## Document text
SYSTEM AND METHOD FOR DOCUMENT PROCESSING JOB ACCOUNTING

Abstract

A system and method for network device oversight includes a processor on a network client configured to generate a network probe via a network interface. Network configuration data corresponding to a configuration of a plurality of network devices is stored in a memory. The processor receives response data from an associated network device responsive to the probe and the processor updates the network configuration, device configuration, device status or user data in accordance with the response data.

Description

TECHNICAL FIELD

This application relates generally to network device administration. The application is particularly applicable to automated recognition and association of network devices or users.

BACKGROUND

Document processing devices include printers, copiers, scanners and e-mail gateways. More recently, devices employing two or more of these functions are found in office environments. These devices are referred to as multifunction peripherals (MFPs) or multifunction devices (MFDs). As used herein, MFPs are understood to comprise printers, alone or in combination with other of the afore-noted functions. It is further understood that any suitable document processing device can be used.

Given the expense in obtaining and maintain MFPs, devices are frequently shared or monitored by users or technicians via a data network. MFPs, while moveable, are generally maintained in a fixed location. Until more recent times, users, which may include individuals or groups such as employees, administrators or technicians administrators of networked MFPs also were generally in relatively fixed location. A user would typically communicate documents or other information from his or her office or workstation. An administrator or technician also would monitor devices from a workstation.

Users may send document processing jobs, such as a print request, to one or more networked devices. In a typical shared device setting, one or more workstations are connected via a network. When a user wants to print a document, an electronic copy of that document is sent to a document processing device via the network. The user may select a particular device when several are available.

Device networks are frequently located in environments, such as office environments, where machines are added, removed, restarted or reconfigured. Users may be authorized to use one or more devices, or one or more features of these devices. Users may also be added or deleted from network. New devices may need to be configured for use. These situations require substantial and constant oversight by administrators.

SUMMARY

In accordance with an example embodiment of the subject application, a system and method for network device oversight includes a processor configured to generate a network probe via a network interface. Network configuration data corresponding to a configuration of a plurality of network devices is stored in a memory. The processor receives response data from an associated network device responsive to the probe and it updates the network configuration or user data in accordance with the response data.

## Required task 1
Please repeat these lines of the records word for word, starting at the line that contains "Карта сайта (400, 2514)" and ending at the line that contains "Обмен и возврат (899, 2171)", with both of those lines included.

## Provided entries
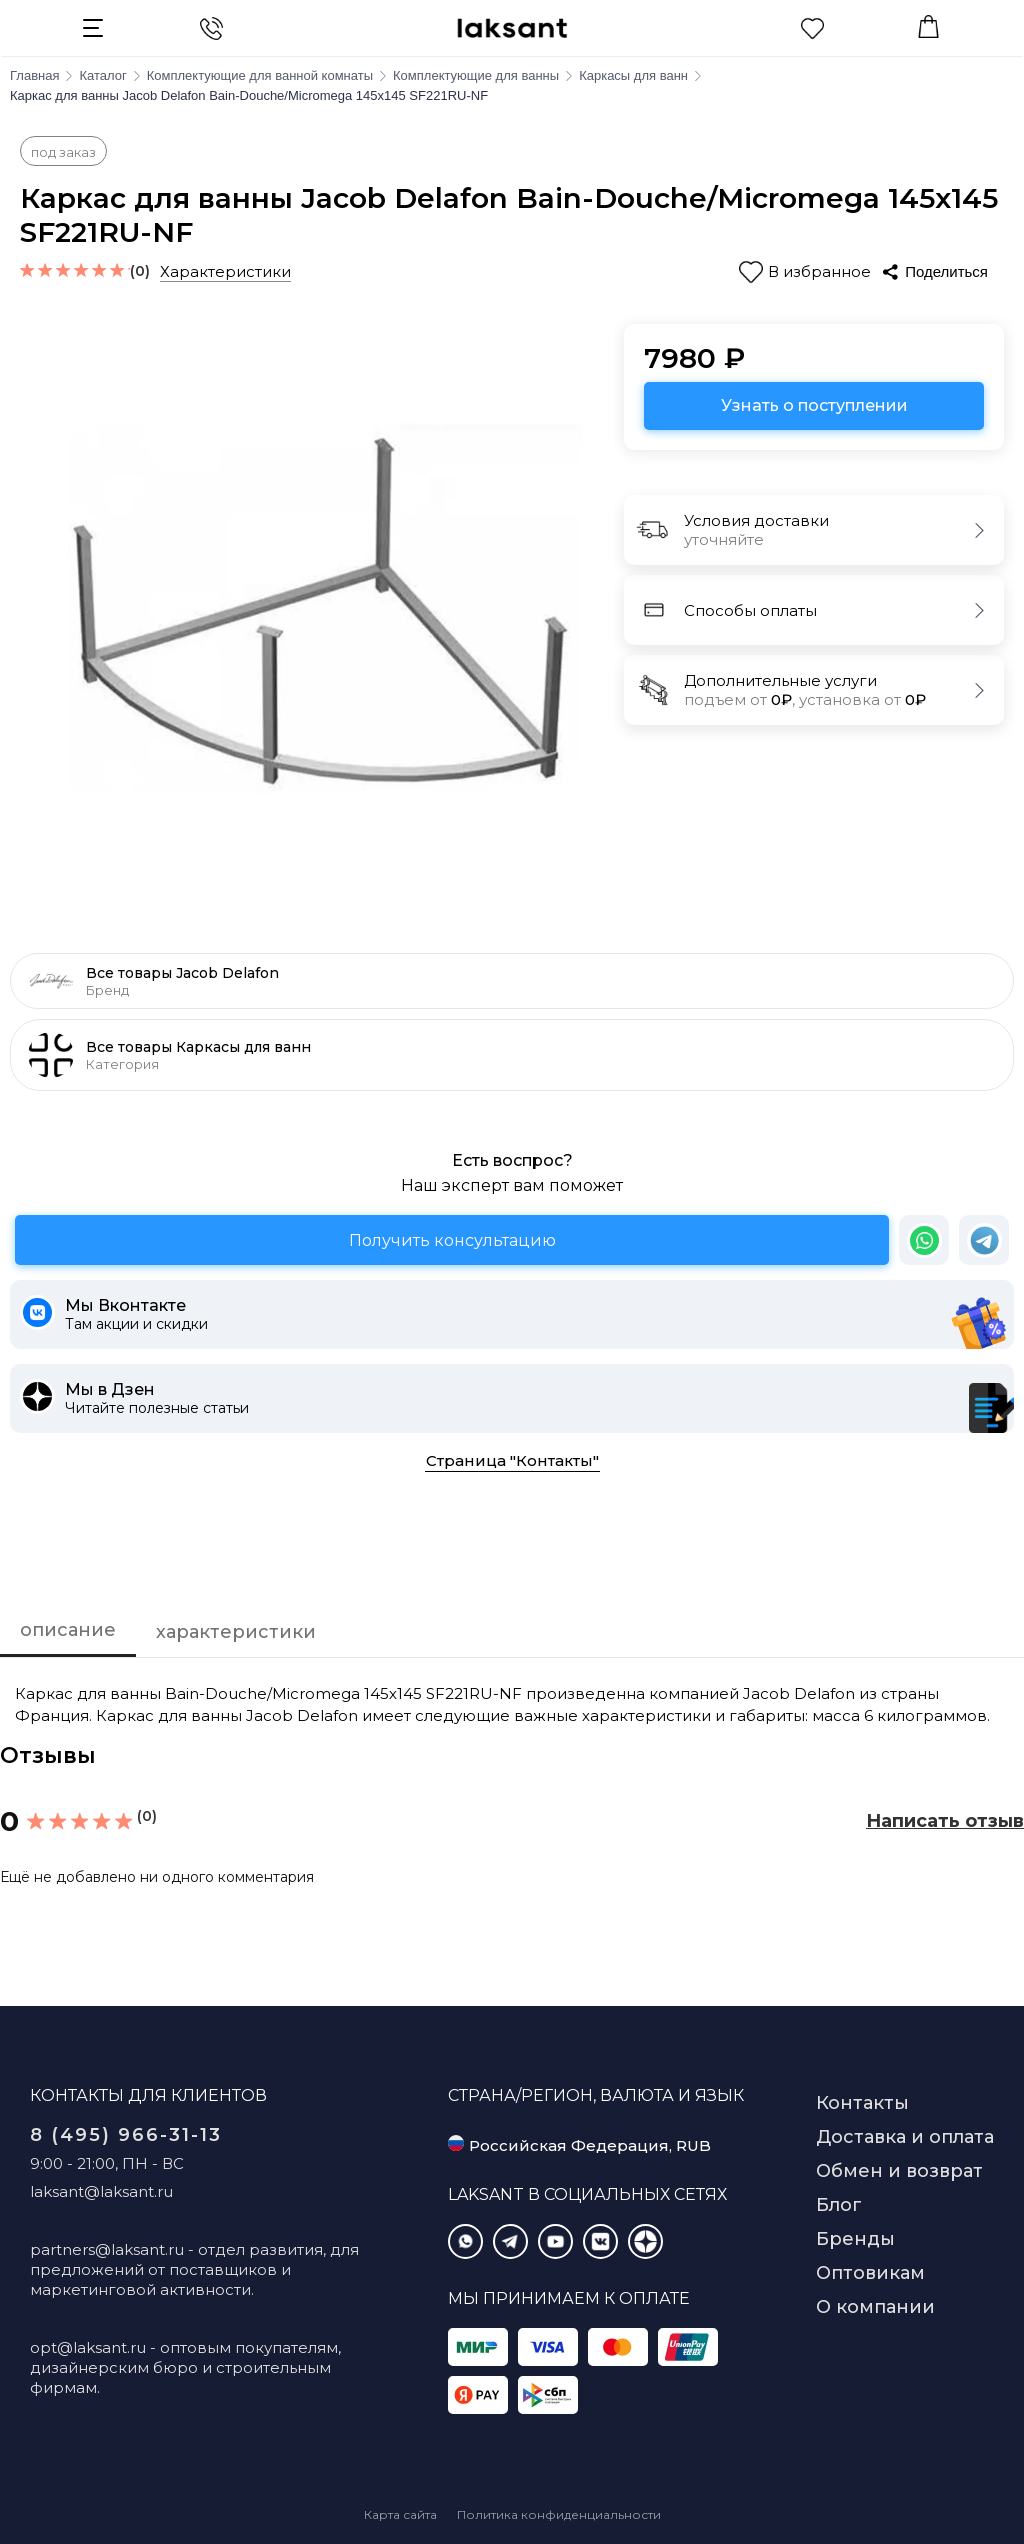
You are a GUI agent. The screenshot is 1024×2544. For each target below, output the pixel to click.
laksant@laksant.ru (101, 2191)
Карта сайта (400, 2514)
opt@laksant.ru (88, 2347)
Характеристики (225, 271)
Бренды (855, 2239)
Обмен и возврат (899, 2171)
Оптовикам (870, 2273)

* * *

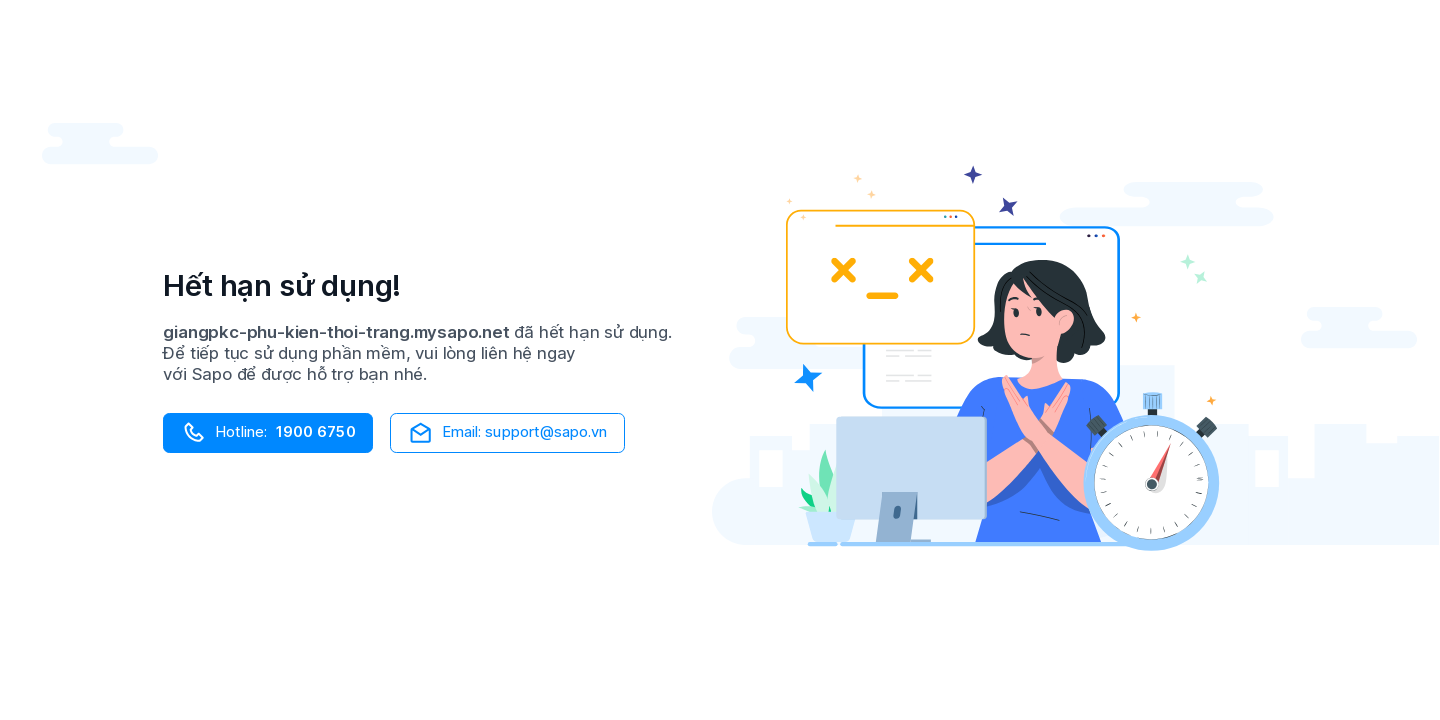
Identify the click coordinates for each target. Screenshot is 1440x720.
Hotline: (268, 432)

## Required task 2
Quote the network device oversight text exactly, starting at "SYSTEM AND METHOD FOR DOCUMENT" and ending at "status or user data in accordance with the response data.".

## Exercise response 1
Карта сайта (400, 2514)
opt@laksant.ru (88, 2347)
Характеристики (225, 271)
Бренды (855, 2239)
Обмен и возврат (899, 2171)

## Exercise response 2
SYSTEM AND METHOD FOR DOCUMENT PROCESSING JOB ACCOUNTING

Abstract

A system and method for network device oversight includes a processor on a network client configured to generate a network probe via a network interface. Network configuration data corresponding to a configuration of a plurality of network devices is stored in a memory. The processor receives response data from an associated network device responsive to the probe and the processor updates the network configuration, device configuration, device status or user data in accordance with the response data.